= Omar van Reenen =

Namibian human rights activist

Omar van Reenen (born c. 1996) is a Namibian human rights activist who advocates for the rights of the LGBT community in Namibia. Van Reenen is the co-founder of the Namibia Equal Rights Movement (Equal Namibia), a grassroots and youth-led social movement campaigning for equality for LGBT people.

== Early life ==
Van Reenen was born and raised in Narraville, a suburb of Walvis Bay in the Erongo Region of Namibia. Born following the end of apartheid in Namibia, they were born into what had previously been considered to be a coloured family under apartheid laws, and is half Egyptian. Van Reenen's grandfather had been a hotelier who had founded Namibia's first hotel for non-white people, which went on to become a centre for anti-apartheid resistance during the South West Africa period, during which time Namibia was a territory of South Africa.

Van Reenen attended Duinesig High School in Walvis Bay. Between 2014 and 2015, they served as the junior mayor of Walvis Bay, representing the city's children and young people. After serving as the Namibian ambassador at the Genius Olympiad, a global science event in which students present solutions to environmental problems, they were offered a scholarship to study biochemistry and political science at the State University of New York at Oswego in the United States. During their time there, they became the first international student to serve as president of the university's student government.

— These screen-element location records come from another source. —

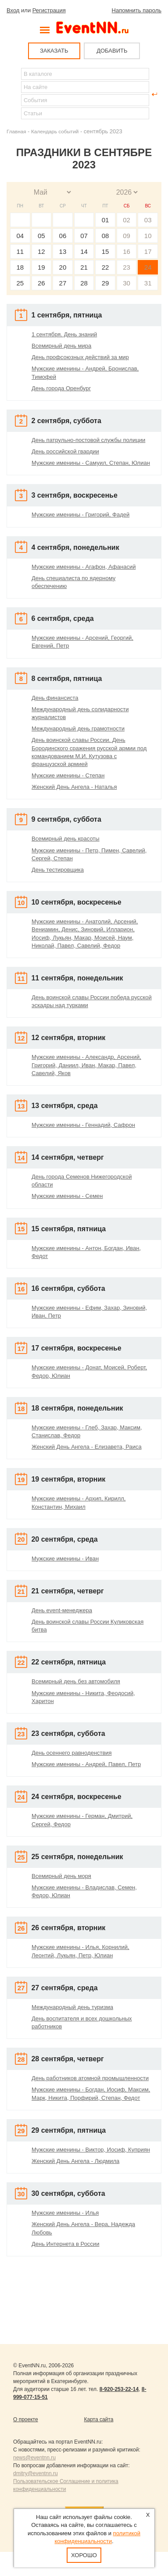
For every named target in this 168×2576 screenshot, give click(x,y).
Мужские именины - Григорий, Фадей (80, 514)
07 (84, 235)
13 (63, 251)
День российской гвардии (65, 451)
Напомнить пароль (136, 10)
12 (41, 251)
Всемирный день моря (61, 1876)
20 (63, 267)
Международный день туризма (72, 2007)
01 (105, 220)
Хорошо (84, 2555)
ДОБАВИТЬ (112, 50)
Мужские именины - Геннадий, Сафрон (83, 1125)
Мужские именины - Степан (68, 775)
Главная (16, 131)
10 (148, 235)
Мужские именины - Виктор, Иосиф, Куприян (91, 2149)
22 (105, 267)
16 (126, 251)
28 (84, 283)
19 (41, 267)
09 (126, 235)
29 (105, 283)
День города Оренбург (61, 388)
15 (105, 251)
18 (20, 267)
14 (84, 251)
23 (126, 267)
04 (20, 235)
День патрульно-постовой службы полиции (88, 440)
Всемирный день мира (61, 345)
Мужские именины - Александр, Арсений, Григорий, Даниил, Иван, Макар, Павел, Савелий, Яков (86, 1065)
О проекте (25, 2419)
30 (126, 283)
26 (41, 283)
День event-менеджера (62, 1610)
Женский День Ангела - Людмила (75, 2161)
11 (20, 251)
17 (148, 251)
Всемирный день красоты (66, 838)
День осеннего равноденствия (72, 1752)
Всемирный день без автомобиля (76, 1681)
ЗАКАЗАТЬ (54, 50)
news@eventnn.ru (34, 2458)
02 (126, 220)
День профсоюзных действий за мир (80, 357)
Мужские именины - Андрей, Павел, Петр (86, 1764)
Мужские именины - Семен (67, 1196)
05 (41, 235)
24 (148, 267)
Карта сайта (99, 2419)
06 (63, 235)
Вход (13, 10)
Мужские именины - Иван (65, 1558)
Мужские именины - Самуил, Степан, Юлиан (91, 463)
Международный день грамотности (78, 728)
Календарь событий (55, 131)
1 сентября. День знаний (64, 334)
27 (63, 283)
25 (20, 283)
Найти (13, 94)
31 (148, 283)
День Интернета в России (65, 2244)
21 (84, 267)
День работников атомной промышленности (90, 2078)
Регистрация (49, 10)
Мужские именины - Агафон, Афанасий (84, 566)
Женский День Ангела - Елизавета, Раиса (87, 1446)
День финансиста (55, 698)
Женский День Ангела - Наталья (74, 787)
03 (148, 220)
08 (105, 235)
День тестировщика (58, 869)
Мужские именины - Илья (65, 2212)
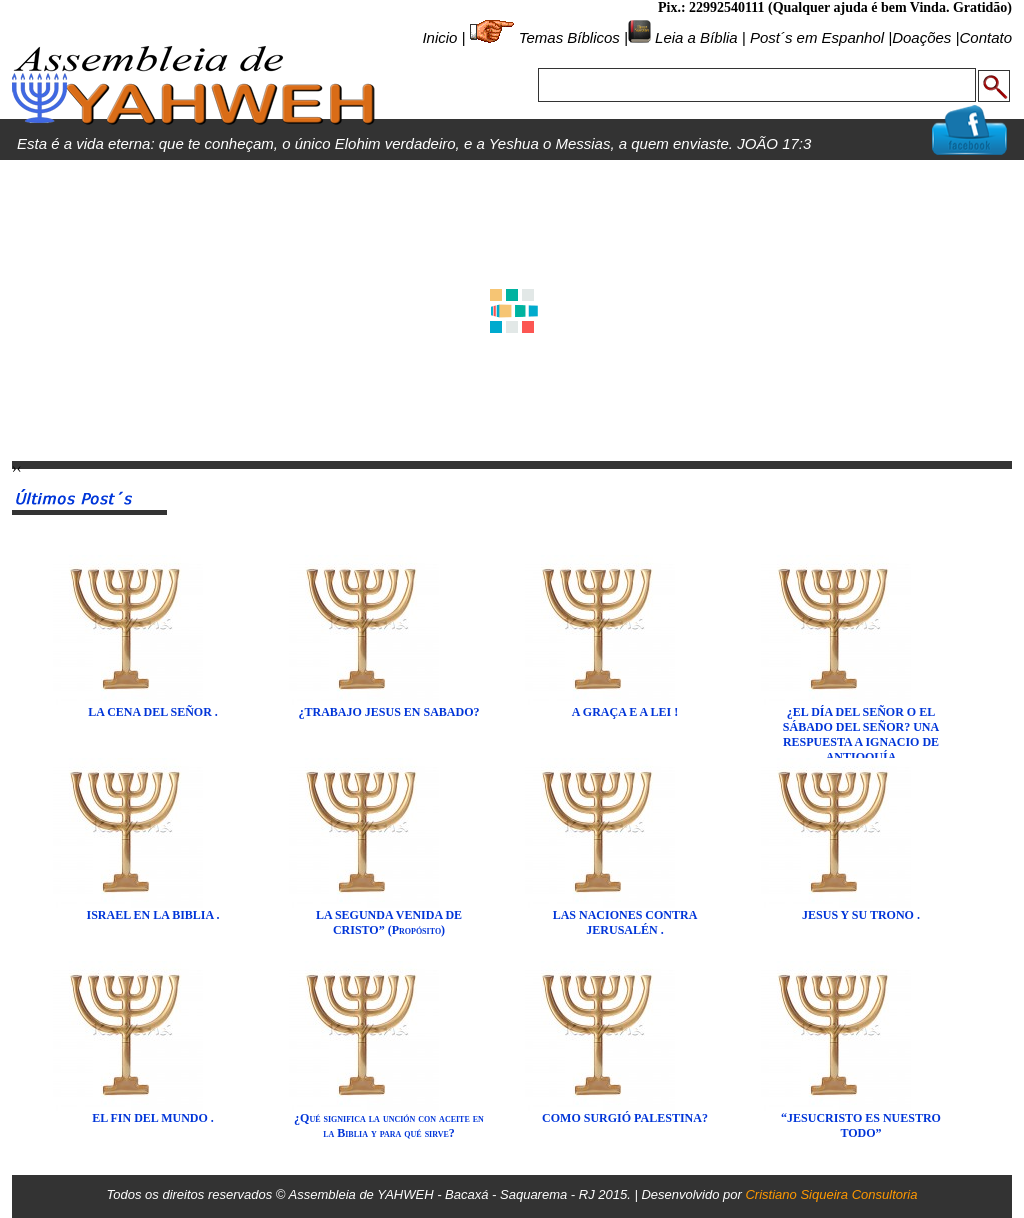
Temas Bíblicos (569, 37)
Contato (985, 37)
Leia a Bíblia (694, 37)
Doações (921, 37)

Van Reenen is non-binary and uses they/them pronouns. They regularly perform at Drag Night Namibia, a regular LGBT performance night held in a club in Windhoek.

== Activism ==
Van Reenen has likened legal discrimination against LGBT people in Namibia to discrimination against non-white people that occurred under apartheid. They have frequently criticised the Government of Namibia for permitting what they consider to be "state-sanctioned homophobia". Van Reenen considers the Constitution of Namibia to enshrine rights for LGBT people within article eight, which guarantees respect for all Namibians, regardless of sex or gender, and has accused politicians of eroding the country's status as a constitutional democracy by ignoring this and article three, which prohibits apartheid ideology. In 2023, Van Reenen publicly criticised the Popular Democratic Movement and the All People's Party for advocating for, or remaining silent about, proposed homophobic laws, despite having campaigned during the 2019 general election as "champions" of the LGBT community. This followed comments by the APP's general secretary, Vincent Kanyetu, who called same-sex marriage "taboo" and "an abomination".

Van Reenen has also criticised the Namibian media for "actively contributing to hate, violence and discrimination", and in 2023 called on the then-President of Namibia, Hage Geingob, to intervene to prevent further rises in homophobia and anti-LGBT rhetoric. Van Reenen criticised Geingob's government for ignoring advice from the Law Reform and Development Commission to repeal Namibia's colonial anti-sodomy law which criminalised consensual sexual activity between men, and also for ignoring the Ombudsman's proposed Hate Speech Bill.

Van Reenen has also criticised the role of church leaders in spreading homophobia in Namibia, following an attack on a transgender woman in Walvis Bay in 2024.

Van Reenen has called for the decolonialisation of Namibian ideas and views about LGBT people. They have criticised politicians who have stated that homosexuality is a Western import, and instead considers homophobia in Namibia to stem from Western influence during the colonial period.

=== Equal Namibia ===
Following his return to Namibia, van Reenen became a noted LGBT rights activist in the country. In March 2021, they co-founded Equal Namibia in response to the plight of Namibian citizen Phillip Lühl and his Mexican husband, Guillermo Delgado, whose daughters Paula and Maya, who were born via a surrogate in South Africa, had been denied Namibian citizenship and therefore prohibited from entering the country. In May 2021, Paula and Maya were issued travel documents, allowing them to enter Namibia, and in October 2021, they were both granted Namibian citizenship.

Van Reenen has likened LGBT activism to resistance against apartheid, and through Equal Namibia campaigns for constitutional rights and protections for LGBT Namibians, often participating in court cases, including before the Supreme Court of Namibia. Following their support of the #BringPaulaAndMayaHome campaign, van Reenen supported two couples appealing for the Supreme Court to recognise same-sex marriages that occurred abroad when one of the partners is born outside of Namibia. On 16 May 2023, the Supreme Court recognised such partnerships when they had occurred outside of the country, though this was followed by an increase in what van Reenen described as homophobia from politicians and church leaders against the ruling, with same sex marriage remaining illegal within Namibia itself. Van Reenen subsequently shared safety advice for LGBT Namibians, including calling for them to delete social media apps such as Grindr due to concerns about anti-LGBT campaigners using such apps to harass and blackmail gay Namibians.

Through Equal Namibia, van Reenen has also organised events throughout the country to mark Pride Month. In December 2021, they commemorated Namibia's first LGBT historic landmark, a rainbow sidewalk outside of the Namibia Breweries building in central Windhoek. They have also promoted the rights and plights of LGBT people in Namibia abroad, including at Berlin Pride in 2022.